[Collection entries]
···

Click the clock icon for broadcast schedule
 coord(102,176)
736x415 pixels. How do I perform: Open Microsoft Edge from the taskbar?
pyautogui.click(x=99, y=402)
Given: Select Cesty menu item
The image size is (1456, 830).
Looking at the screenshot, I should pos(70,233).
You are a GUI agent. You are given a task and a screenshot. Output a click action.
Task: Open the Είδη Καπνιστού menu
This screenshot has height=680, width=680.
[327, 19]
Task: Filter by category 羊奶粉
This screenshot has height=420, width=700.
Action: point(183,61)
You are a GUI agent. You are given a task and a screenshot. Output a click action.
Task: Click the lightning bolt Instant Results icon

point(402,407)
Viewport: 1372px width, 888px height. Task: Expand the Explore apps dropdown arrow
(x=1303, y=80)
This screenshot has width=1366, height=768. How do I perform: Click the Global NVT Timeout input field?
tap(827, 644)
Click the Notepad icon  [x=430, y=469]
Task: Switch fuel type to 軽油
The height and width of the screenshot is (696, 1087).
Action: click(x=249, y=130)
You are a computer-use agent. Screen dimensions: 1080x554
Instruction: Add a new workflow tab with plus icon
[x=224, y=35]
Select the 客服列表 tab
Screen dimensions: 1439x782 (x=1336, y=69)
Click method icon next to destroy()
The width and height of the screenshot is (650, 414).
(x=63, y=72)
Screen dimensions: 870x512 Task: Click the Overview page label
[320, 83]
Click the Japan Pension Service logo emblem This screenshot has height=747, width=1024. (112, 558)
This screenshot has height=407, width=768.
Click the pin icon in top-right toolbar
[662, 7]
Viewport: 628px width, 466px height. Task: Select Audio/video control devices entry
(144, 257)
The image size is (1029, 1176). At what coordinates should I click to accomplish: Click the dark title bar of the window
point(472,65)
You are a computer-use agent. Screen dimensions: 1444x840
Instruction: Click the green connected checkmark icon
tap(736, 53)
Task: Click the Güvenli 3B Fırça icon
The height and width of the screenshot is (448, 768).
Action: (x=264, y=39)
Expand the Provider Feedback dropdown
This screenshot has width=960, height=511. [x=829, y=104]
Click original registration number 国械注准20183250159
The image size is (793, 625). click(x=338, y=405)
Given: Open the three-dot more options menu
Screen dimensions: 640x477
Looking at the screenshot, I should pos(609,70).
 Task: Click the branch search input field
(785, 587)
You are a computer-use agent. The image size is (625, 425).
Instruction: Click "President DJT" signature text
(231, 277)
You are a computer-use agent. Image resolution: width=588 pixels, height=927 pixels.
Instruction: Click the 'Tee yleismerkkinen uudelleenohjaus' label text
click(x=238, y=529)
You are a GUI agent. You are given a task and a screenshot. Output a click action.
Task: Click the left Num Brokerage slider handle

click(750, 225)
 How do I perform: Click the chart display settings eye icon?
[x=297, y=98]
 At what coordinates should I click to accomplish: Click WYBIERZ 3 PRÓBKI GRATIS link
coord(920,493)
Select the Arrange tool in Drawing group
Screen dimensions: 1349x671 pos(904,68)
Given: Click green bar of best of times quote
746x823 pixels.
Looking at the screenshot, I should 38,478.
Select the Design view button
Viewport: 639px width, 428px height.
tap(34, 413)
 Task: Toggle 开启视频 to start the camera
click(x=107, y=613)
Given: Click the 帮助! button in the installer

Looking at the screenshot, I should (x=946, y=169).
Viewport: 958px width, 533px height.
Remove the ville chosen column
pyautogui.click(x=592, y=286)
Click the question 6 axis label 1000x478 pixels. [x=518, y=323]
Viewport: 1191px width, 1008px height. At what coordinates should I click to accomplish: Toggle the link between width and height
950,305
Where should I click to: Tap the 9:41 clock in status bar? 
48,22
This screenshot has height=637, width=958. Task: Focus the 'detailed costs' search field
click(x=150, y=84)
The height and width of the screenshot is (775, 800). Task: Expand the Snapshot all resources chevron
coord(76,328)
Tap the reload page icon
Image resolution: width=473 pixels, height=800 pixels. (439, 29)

···

* [EXERCISE]
Copy every line from the records above that contains the word "menu".

* [TASK OUTPUT]
Given: Select Cesty menu item
Task: Open the Είδη Καπνιστού menu
Given: Open the three-dot more options menu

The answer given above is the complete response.